Sanguinamento dal naso
Il sanguinamento dal naso può essere considerato come il metodo naturale dell'organismo per rilasciare il calore in eccesso.Quando l'assunzione di liquidi è insufficiente, si consumano cibi piccanti in eccesso o si accumula calore interno e secchezza ambientale, il corpo spesso sceglie la fragile mucosa nasale come punto di rilascio. Pertanto, il sangue dal naso non deve causare eccessiva preoccupazione, poiché in genere cessa spontaneamente in breve tempo. Tuttavia, se il sanguinamento persiste dopo un certo periodo, è consigliabile sottoporsi a un esame medico. Durante questo periodo, piegarsi in avanti per consentire al sangue di scorrere liberamente, tamponando delicatamente con un fazzoletto per assorbire il sangue.In caso di sanguinamento più abbondante, stringere con forza la parte morbida delle narici per alcuni minuti o sollevare il braccio opposto alla narice sanguinante per favorire la coagulazione. Rivolgersi immediatamente a un medico in caso di sanguinamento dal naso abbondante e incontrollabile, poiché potrebbe essere sintomo di patologie sottostanti quali sclerosi vascolare o ipertensione. Diarrea Soprattutto se accompagnata da feci maleodoranti, la diarrea spesso indica che il corpo sta espellendo tossine provenienti dal cibo o da altre fonti.Quando si verifica la diarrea, evitare errori comuni nel trattamento, quali: assumere farmaci antidiarroici al primo segno; presumere che la diarrea sia un'infiammazione e richieda farmaci antinfiammatori; usare antidolorifici per alleviare il disagio; interrompere bruscamente i farmaci una volta che i sintomi si attenuano; bere acqua in eccesso per reintegrare i liquidi; mangiare con moderazione durante gli episodi e poi mangiare troppo in seguito.Quando si soffre di diarrea, adottare un approccio di supporto. Ad esempio, bere una tazza di acqua calda per aiutare l'intestino a espellere le tossine più rapidamente. Rivolgersi immediatamente a un medico se la diarrea è grave, accompagnata da frequenti stimoli a defecare, scarso volume delle feci, dolore anale spasmodico, sangue nelle feci o sintomi concomitanti come dolore addominale, febbre o vomito.
Febbre
Una temperatura superiore a 37 °C costituisce febbre. La ricerca medica conferma che l'efficacia di combattimento delle cellule immunitarie aumenta con l'aumento della temperatura corporea. Allo stesso tempo, le temperature elevate riducono le concentrazioni di ioni di ferro nel sangue, limitando l'apporto di ioni di ferro essenziali per la crescita dei patogeni e inibendone così lo sviluppo. Questi processi naturali costituiscono la difesa primaria contro le malattie, mentre i farmaci servono solo come supporto supplementare.Pertanto, la somministrazione di farmaci antipiretici all'insorgere della febbre può potenzialmente aggravare la condizione.

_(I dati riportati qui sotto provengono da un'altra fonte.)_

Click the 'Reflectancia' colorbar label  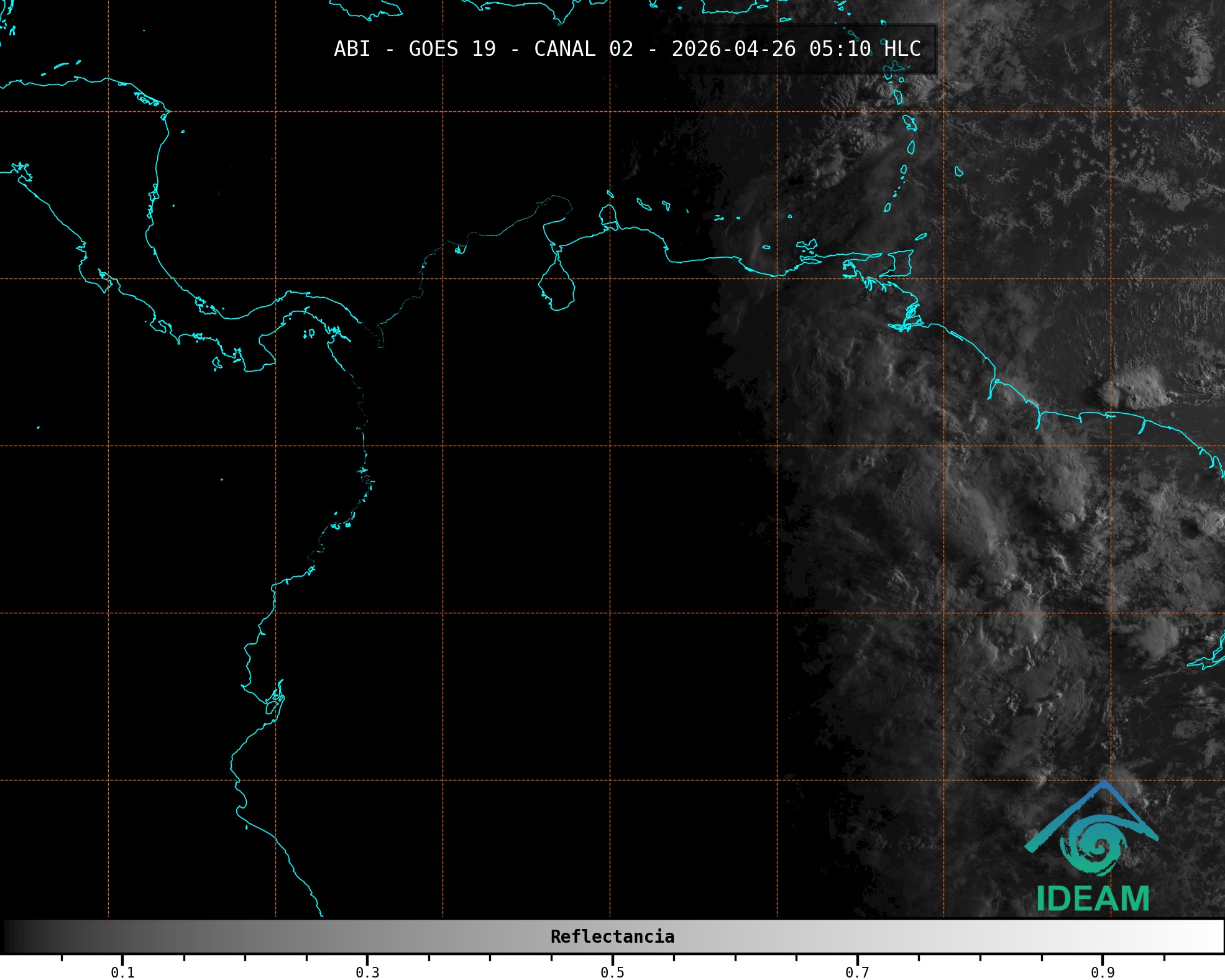click(x=612, y=936)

Quando la temperatura rimane al di sotto dei 38 °C e non vi è alcuna compromissione dello stato di vigilanza o dell'appetito, l'applicazione di impacchi di ghiaccio sulla fronte può alleviare il disagio. Allo stesso tempo, assicurarsi un'adeguata idratazione, un moderato apporto di vitamine e minerali e consumare cibi leggeri e ricchi di sostanze nutritive.Se la temperatura supera i 38,5 °C, persiste come febbre bassa o è accompagnata da eruzioni cutanee, forte mal di testa, dolori articolari o convulsioni, consultare immediatamente un medico.